___ Data in this exercise

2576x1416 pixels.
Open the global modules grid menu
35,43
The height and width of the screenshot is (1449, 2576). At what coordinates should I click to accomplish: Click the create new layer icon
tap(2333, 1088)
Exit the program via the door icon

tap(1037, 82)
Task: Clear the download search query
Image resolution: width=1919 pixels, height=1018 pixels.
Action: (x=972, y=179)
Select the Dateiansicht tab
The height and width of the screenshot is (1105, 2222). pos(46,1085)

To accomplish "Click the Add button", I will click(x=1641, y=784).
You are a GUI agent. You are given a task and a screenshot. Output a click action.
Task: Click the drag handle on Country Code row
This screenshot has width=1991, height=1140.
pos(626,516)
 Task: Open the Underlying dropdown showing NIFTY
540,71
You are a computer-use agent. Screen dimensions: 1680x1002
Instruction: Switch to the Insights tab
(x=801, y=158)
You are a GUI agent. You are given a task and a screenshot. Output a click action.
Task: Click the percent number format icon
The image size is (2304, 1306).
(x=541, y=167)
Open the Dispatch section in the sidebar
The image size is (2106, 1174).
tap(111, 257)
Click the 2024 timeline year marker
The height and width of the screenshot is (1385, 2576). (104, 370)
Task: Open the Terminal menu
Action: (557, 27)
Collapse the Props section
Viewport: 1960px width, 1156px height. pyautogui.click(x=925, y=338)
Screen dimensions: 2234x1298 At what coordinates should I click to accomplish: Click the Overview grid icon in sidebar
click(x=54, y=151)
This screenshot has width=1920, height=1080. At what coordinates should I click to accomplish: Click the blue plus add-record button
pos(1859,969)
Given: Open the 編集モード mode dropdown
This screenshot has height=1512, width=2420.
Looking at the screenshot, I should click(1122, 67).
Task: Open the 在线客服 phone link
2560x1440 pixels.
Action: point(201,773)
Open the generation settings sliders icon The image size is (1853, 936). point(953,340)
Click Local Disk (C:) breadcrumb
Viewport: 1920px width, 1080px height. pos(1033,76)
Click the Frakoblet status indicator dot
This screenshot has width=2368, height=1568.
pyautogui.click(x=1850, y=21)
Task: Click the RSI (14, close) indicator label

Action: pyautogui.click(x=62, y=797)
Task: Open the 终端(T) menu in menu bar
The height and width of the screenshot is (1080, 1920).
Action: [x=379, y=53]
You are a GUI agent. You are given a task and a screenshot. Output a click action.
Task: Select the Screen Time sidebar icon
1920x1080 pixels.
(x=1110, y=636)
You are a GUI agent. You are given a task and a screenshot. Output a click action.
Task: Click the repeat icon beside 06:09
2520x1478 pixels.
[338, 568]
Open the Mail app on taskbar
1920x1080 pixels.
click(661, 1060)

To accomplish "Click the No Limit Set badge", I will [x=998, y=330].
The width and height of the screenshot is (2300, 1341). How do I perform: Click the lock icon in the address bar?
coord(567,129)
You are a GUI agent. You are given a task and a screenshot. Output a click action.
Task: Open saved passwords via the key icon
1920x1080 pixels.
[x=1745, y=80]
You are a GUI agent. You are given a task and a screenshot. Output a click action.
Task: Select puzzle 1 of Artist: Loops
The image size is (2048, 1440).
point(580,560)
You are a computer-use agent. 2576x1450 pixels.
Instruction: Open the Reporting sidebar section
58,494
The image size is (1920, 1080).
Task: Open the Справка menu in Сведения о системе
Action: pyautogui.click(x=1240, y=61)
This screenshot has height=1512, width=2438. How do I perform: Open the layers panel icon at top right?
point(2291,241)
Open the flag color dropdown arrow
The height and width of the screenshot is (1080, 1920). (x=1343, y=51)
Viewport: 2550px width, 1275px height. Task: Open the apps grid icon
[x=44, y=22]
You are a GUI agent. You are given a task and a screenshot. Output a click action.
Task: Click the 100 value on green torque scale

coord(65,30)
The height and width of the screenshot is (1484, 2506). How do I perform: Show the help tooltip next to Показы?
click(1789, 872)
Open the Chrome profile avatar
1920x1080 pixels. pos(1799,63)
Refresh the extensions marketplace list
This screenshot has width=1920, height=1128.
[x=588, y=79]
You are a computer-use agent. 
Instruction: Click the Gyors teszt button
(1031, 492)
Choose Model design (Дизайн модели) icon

______

Exercise description
Look through the entries above and quote exactly the lines from the line with "Task: Click the drag" to the line with "Given: Open the 編集モード mode dropdown", counting both of those lines.

Task response
Task: Click the drag handle on Country Code row
This screenshot has width=1991, height=1140.
pos(626,516)
 Task: Open the Underlying dropdown showing NIFTY
540,71
You are a computer-use agent. Screen dimensions: 1680x1002
Instruction: Switch to the Insights tab
(x=801, y=158)
You are a GUI agent. You are given a task and a screenshot. Output a click action.
Task: Click the percent number format icon
The image size is (2304, 1306).
(x=541, y=167)
Open the Dispatch section in the sidebar
The image size is (2106, 1174).
tap(111, 257)
Click the 2024 timeline year marker
The height and width of the screenshot is (1385, 2576). (104, 370)
Task: Open the Terminal menu
Action: (557, 27)
Collapse the Props section
Viewport: 1960px width, 1156px height. pyautogui.click(x=925, y=338)
Screen dimensions: 2234x1298 At what coordinates should I click to accomplish: Click the Overview grid icon in sidebar
click(x=54, y=151)
This screenshot has width=1920, height=1080. At what coordinates should I click to accomplish: Click the blue plus add-record button
pos(1859,969)
Given: Open the 編集モード mode dropdown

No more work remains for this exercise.